■ Work request:
Starting at the line that contains "Find the location of a particular element." and ending at the last line of the items, output those lines as a numbered list with blank lines skipped. Leave the pictures out of your answer.

:: Given entries

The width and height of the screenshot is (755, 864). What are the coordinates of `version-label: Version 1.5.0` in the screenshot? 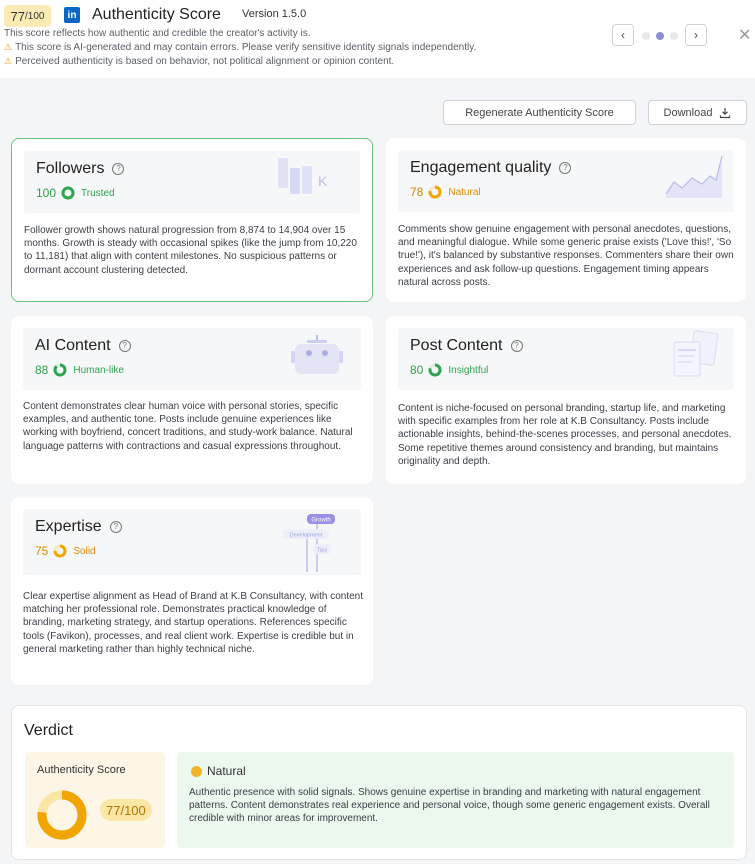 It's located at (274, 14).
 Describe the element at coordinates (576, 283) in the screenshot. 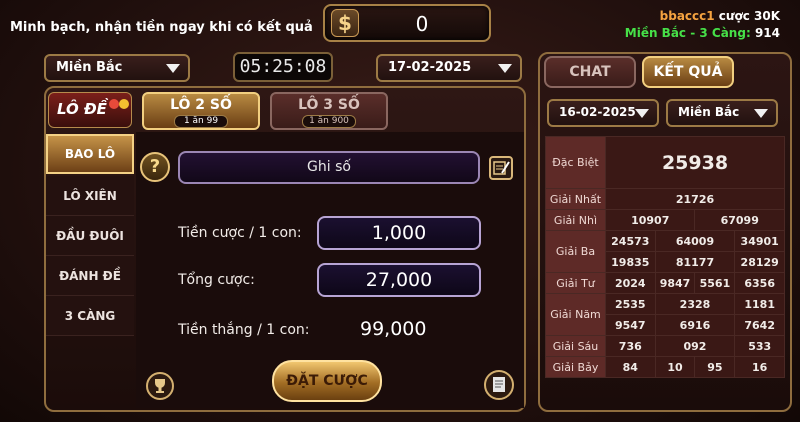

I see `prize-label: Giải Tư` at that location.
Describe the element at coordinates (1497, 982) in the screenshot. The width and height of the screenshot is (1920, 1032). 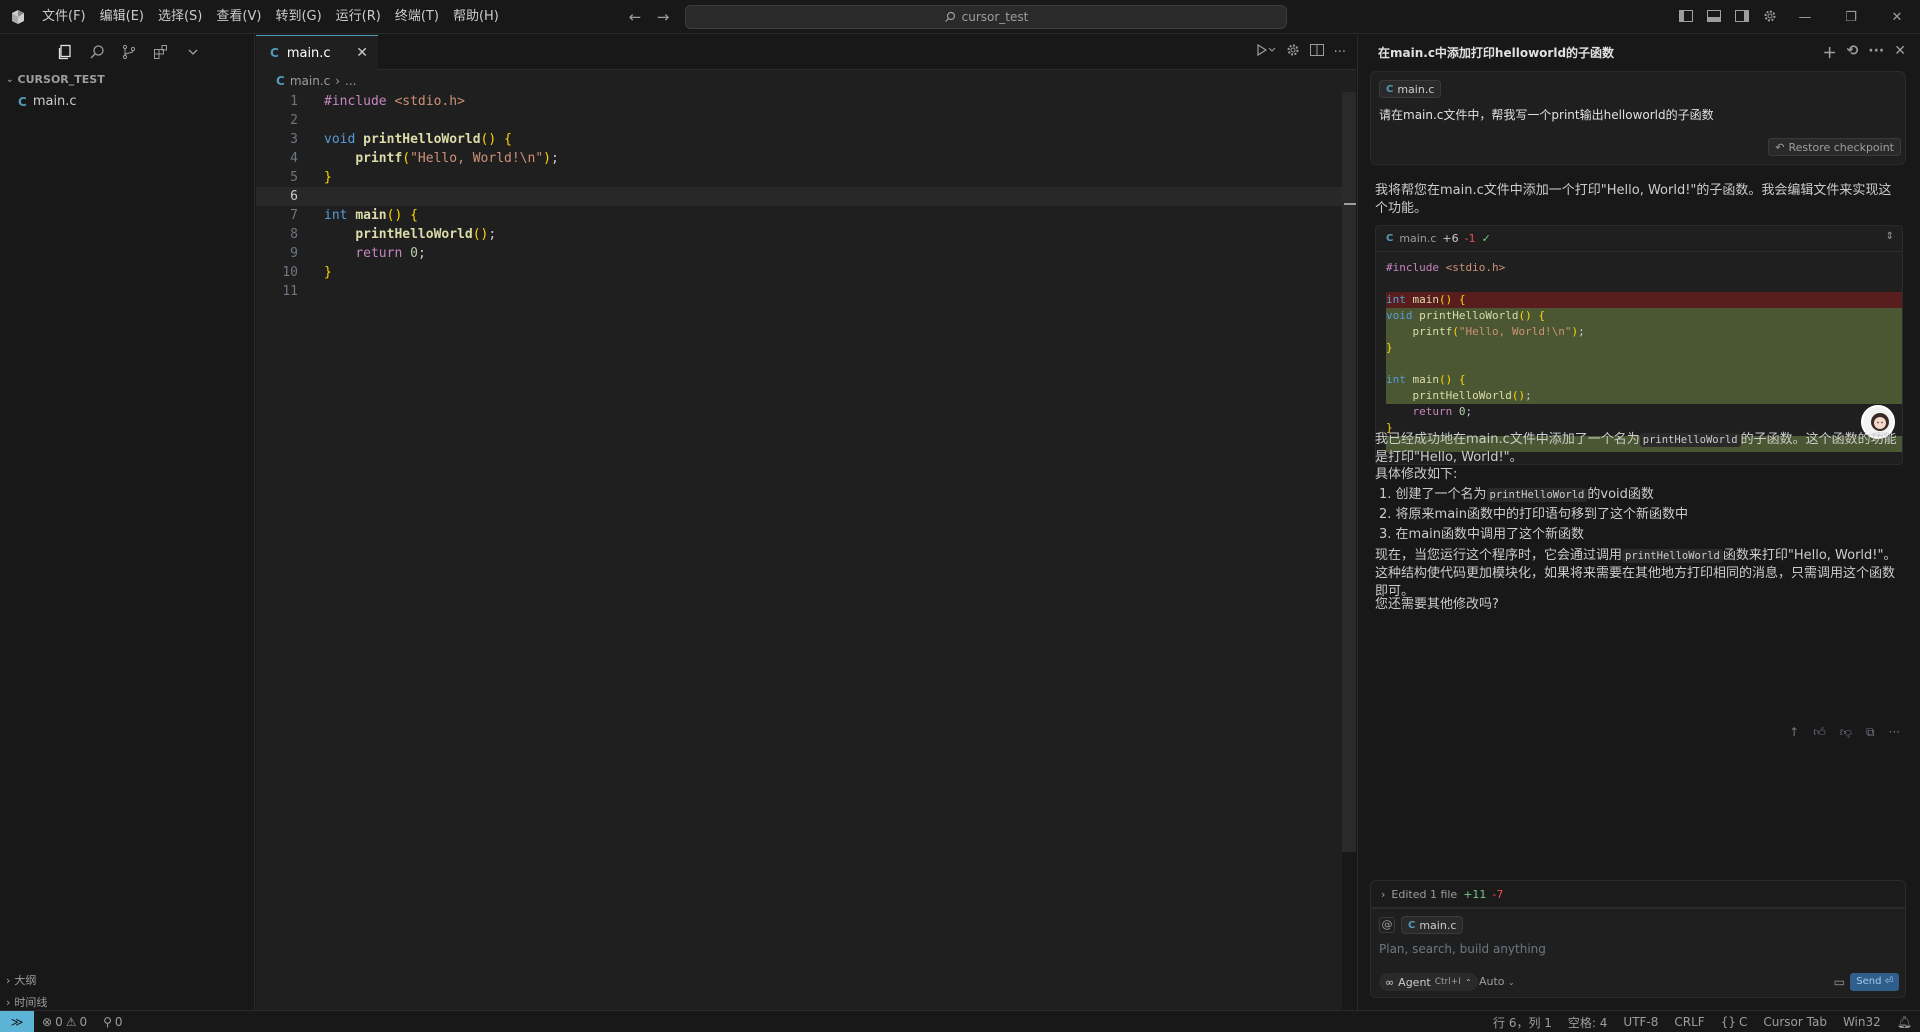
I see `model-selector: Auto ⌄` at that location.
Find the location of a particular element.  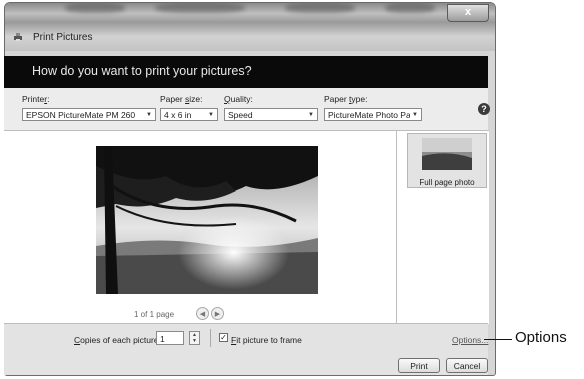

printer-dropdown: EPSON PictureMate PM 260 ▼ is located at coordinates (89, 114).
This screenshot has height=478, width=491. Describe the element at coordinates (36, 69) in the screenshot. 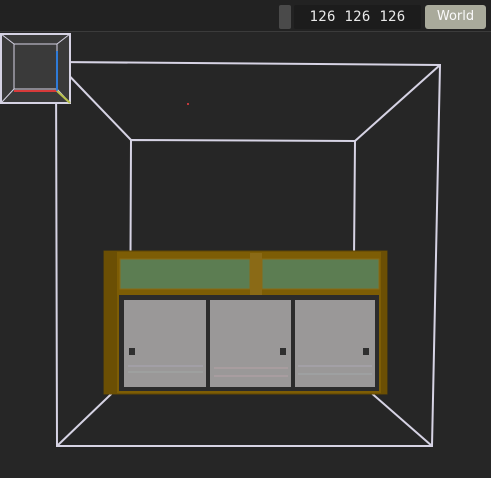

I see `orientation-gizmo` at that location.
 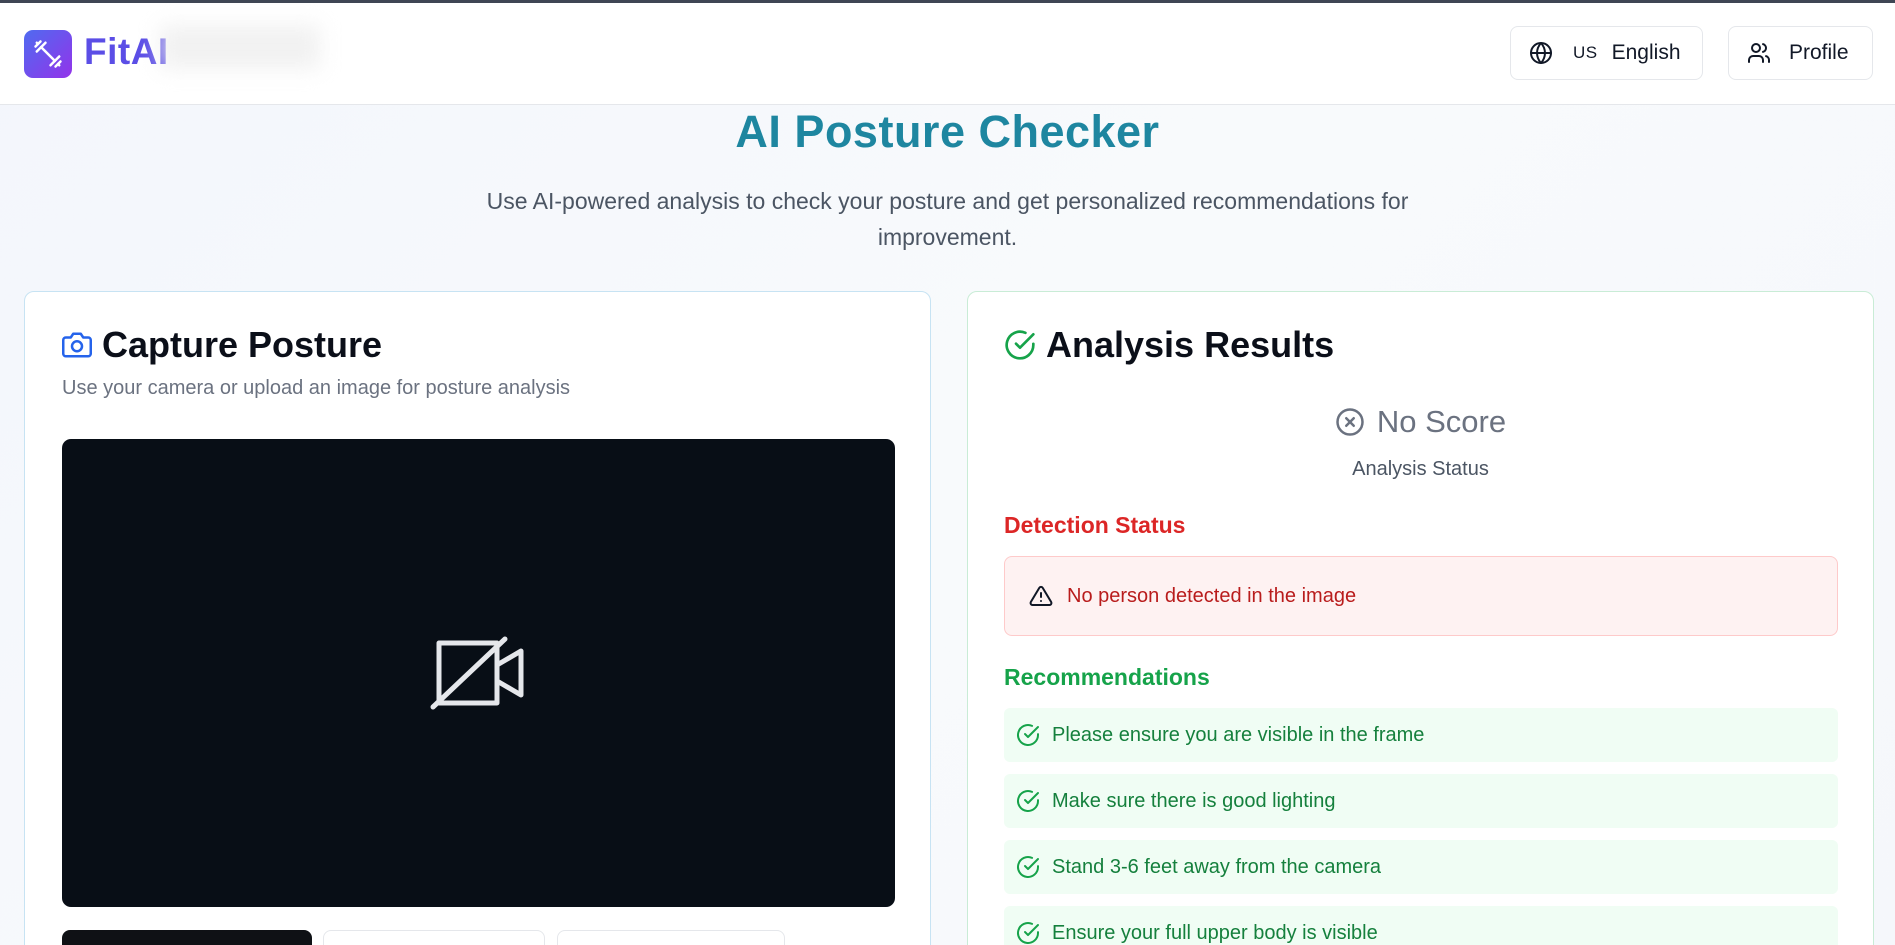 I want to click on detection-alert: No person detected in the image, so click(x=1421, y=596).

::::

■ Answer box:
1. Find the location of a particular element.  
2. printer-dropdown: EPSON PictureMate PM 260 ▼ is located at coordinates (89, 114).
3. This screenshot has height=478, width=491. Describe the element at coordinates (36, 69) in the screenshot. 
4. I see `orientation-gizmo` at that location.
5.   I want to click on detection-alert: No person detected in the image, so click(x=1421, y=596).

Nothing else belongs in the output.